In every such case, whenever I can finally cease my scrolling, I always wander back to the upsetting moment when Jesus, in the Gospel of Luke, is asked about a similar terrible circumstance. We might call it a tragedy, and certainly it was tragic, but it is more like a human rights atrocity. Jesus had been telling everyone not to be anxious about anything, to expect division, to dress for action, not to trust the Pharisees, and many other instructions that probably did not make any very great impression on the gathered crowd. Luke explains that “there were some present at that time who told him about the Galileans whose blood Pilate had mingled with their sacrifices.” “Some” and “at that time” are so vague. I would have loved to know what the “some” looked like and the manner in which they offered this horrifying piece of information. Were they belligerent? Were they trying to get him to talk about something more pertinent to them? Had their minds been wandering? Or did some portion of his discourse ignite this thought? Or, better yet, had they been scrolling on their phones during the sermon and happened to stumble over the Breaking News hashtag?

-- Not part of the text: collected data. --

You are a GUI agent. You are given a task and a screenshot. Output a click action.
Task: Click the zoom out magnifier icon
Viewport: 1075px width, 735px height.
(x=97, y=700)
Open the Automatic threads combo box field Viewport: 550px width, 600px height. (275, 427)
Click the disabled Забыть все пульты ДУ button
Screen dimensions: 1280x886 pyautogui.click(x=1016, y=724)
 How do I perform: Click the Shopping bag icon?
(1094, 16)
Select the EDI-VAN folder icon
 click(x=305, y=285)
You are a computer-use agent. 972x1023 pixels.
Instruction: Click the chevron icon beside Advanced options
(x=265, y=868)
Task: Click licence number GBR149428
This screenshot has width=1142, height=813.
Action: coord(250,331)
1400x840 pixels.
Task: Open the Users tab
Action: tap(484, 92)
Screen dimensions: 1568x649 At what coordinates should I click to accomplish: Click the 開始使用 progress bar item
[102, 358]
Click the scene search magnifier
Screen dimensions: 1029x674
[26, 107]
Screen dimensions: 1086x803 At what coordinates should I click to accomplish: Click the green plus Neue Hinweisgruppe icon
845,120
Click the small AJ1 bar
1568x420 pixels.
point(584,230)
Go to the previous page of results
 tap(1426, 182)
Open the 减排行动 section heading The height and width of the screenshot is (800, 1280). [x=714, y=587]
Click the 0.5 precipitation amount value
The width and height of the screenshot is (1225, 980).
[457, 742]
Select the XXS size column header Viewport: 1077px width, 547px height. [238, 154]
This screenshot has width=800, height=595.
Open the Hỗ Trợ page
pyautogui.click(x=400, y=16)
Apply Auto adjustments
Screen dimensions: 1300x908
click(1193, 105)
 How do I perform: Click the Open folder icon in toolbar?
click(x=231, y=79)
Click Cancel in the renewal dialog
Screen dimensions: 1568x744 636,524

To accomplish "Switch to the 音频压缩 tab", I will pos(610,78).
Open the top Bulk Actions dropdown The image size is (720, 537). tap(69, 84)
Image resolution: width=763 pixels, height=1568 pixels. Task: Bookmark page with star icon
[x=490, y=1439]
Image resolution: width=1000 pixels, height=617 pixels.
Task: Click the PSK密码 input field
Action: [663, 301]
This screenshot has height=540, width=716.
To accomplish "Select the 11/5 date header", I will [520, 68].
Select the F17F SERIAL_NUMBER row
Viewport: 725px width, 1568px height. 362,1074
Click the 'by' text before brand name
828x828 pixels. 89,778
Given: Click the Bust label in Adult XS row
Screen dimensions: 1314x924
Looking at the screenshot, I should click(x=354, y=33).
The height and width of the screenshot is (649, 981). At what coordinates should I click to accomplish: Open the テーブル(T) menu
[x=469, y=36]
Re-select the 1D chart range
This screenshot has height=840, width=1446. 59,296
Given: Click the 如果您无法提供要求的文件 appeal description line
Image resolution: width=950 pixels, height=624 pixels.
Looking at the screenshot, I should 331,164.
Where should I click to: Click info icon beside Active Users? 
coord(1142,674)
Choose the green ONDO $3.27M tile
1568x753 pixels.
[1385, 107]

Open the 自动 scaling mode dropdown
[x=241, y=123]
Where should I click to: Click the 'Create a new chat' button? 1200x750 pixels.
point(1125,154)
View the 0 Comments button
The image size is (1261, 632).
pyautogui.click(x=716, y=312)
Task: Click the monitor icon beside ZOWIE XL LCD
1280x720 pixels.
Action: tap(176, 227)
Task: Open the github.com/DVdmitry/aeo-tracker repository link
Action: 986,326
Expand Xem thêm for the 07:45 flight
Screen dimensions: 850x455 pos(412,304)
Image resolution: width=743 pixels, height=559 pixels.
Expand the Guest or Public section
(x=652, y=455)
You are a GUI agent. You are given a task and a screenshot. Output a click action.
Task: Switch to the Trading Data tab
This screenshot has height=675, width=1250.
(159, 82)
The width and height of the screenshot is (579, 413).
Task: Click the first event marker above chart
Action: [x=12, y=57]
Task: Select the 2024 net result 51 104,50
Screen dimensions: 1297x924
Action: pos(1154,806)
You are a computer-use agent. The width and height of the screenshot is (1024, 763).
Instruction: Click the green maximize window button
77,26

Somehow Jesus gets right to the heart of the matter. They appear to be sharing interesting news, and he asks them, “Do you think these Galileans were worse sinners than all the other Galileans, because they suffered in this way?”
I always think the crowd must have muttered, ‘Yes, obviously.’ Everything happens for a reason, doesn’t it? Isn’t there karma? Or retribution for not paying it forward or being unkind? Had those Galileans done something to anger Pilate? Or was the horror of their blood being mixed with their sacrifice something that happened at random? This is the biggest and worst question of being human. Why do bad things happen at all, but why do they happen to some people at particular moments?
There are so many reasons. Ship Captains are incompetent. Government bureaucrats don’t do their jobs properly. Infrastructure loses power. Governors of outlying provinces lose their tempers or make bad political calculations. People decide to be out very late at night. But the biggest and most salient reason that bad things happen is that we all—every single one of us without exception—sin. The peculiarity of some particular bad thing might be beyond sorting out, but in the broader, more general sense, bad things happen to us because we hate God and yet want all his stuff.
This we may deduce because of the way Jesus goes on, almost in desperation. “No, I tell you,” he says, “but unless you repent, you will all likewise perish. Or those eighteen on whom the tower in Silam fell and killed them: do you think that they were worse offenders than all the others who lived in Jerusalem? No, I tell you; but unless you repent, you will likewise perish.” Then he tells another pithy parable about a fig tree.
And yet here we are, walking in the way of the cross yet one more time, girding up our loins to listen to the record of God’s great salvation that he accomplished in his own blood. The fact is, there is a way never to perish. Oh sure, you’ll die, perhaps unfortunately and with all manner of accompanying terror. But you won’t die in such a way that it makes any difference. Jesus going to the cross, to pour out his own blood as the sacrifice, means that you don’t have anything to worry about—ever. Not really. All the things that wake you up in the morning, drenched in a cold sweat, are completely inconsequential compared to the deep, total safety you have when you repent and put your trust and hope in the pierced hands of Jesus, the King and Ruler of the Universe and you.
So anyway, maybe also give this song a listen if you feel like you might have a hard time getting through the day:
Have a nice day!
We're all only one car accident, medical emergency, infrastructure collapse, or act of violence away from eternity at any given moment. Thanks be to God for His indescribable gift of eternal life obtained through faith in the death and resurrection of His Son!
I could write you a very long and , most likely convoluted letter -instead I will send a a heartfelt thank you. Once again you’ve nailed it.